(Text and item location entries)
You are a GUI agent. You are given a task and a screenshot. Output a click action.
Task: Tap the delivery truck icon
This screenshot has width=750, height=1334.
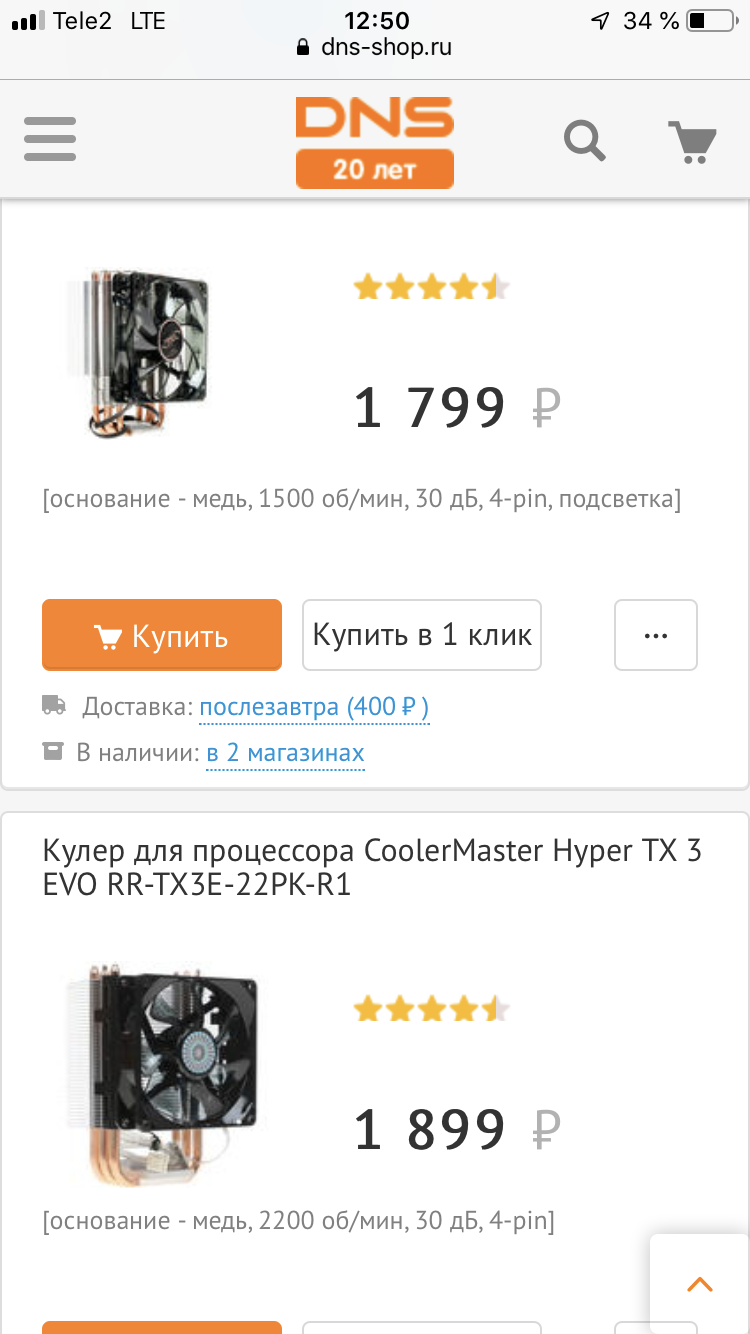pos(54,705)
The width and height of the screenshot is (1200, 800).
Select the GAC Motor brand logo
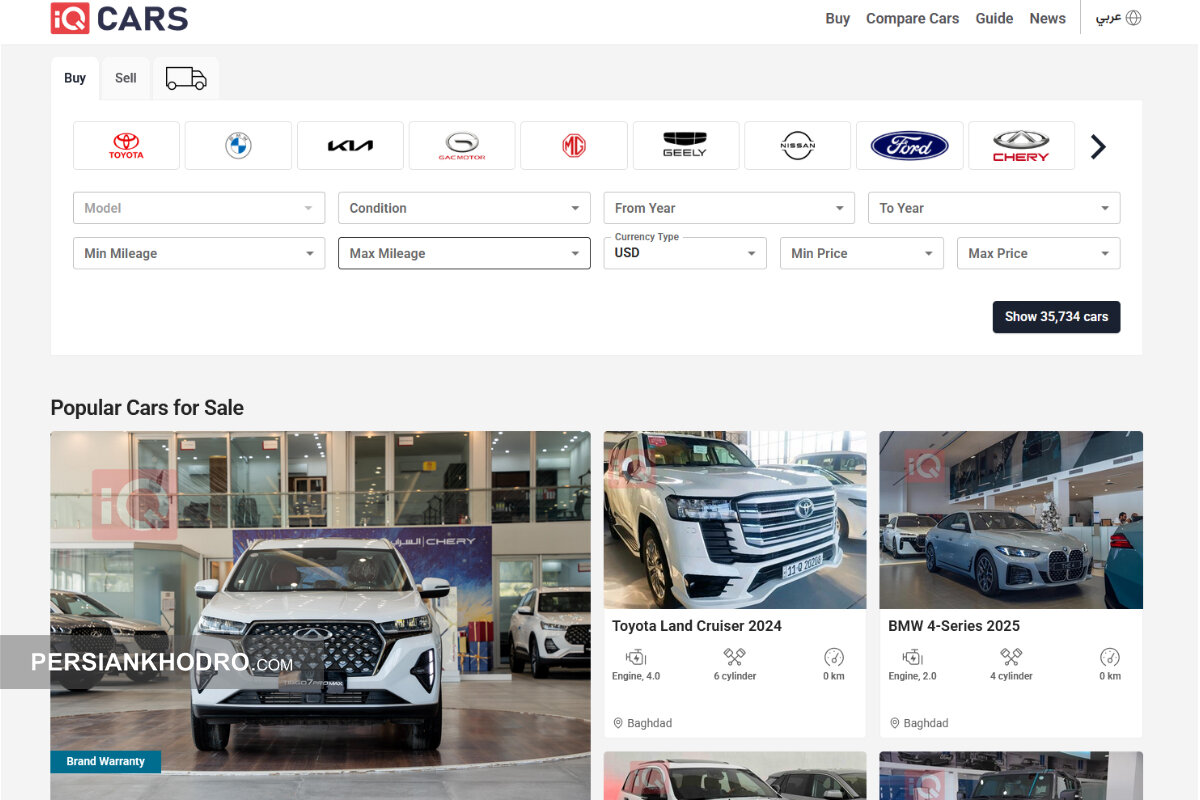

-- Goal --
Reproduce the records verbatim, beginning at the line that contains "The width and" and continuing through the end of the records, and omit the pictures from the answer.

-- Result of this task --
The width and height of the screenshot is (1200, 800).
Select the GAC Motor brand logo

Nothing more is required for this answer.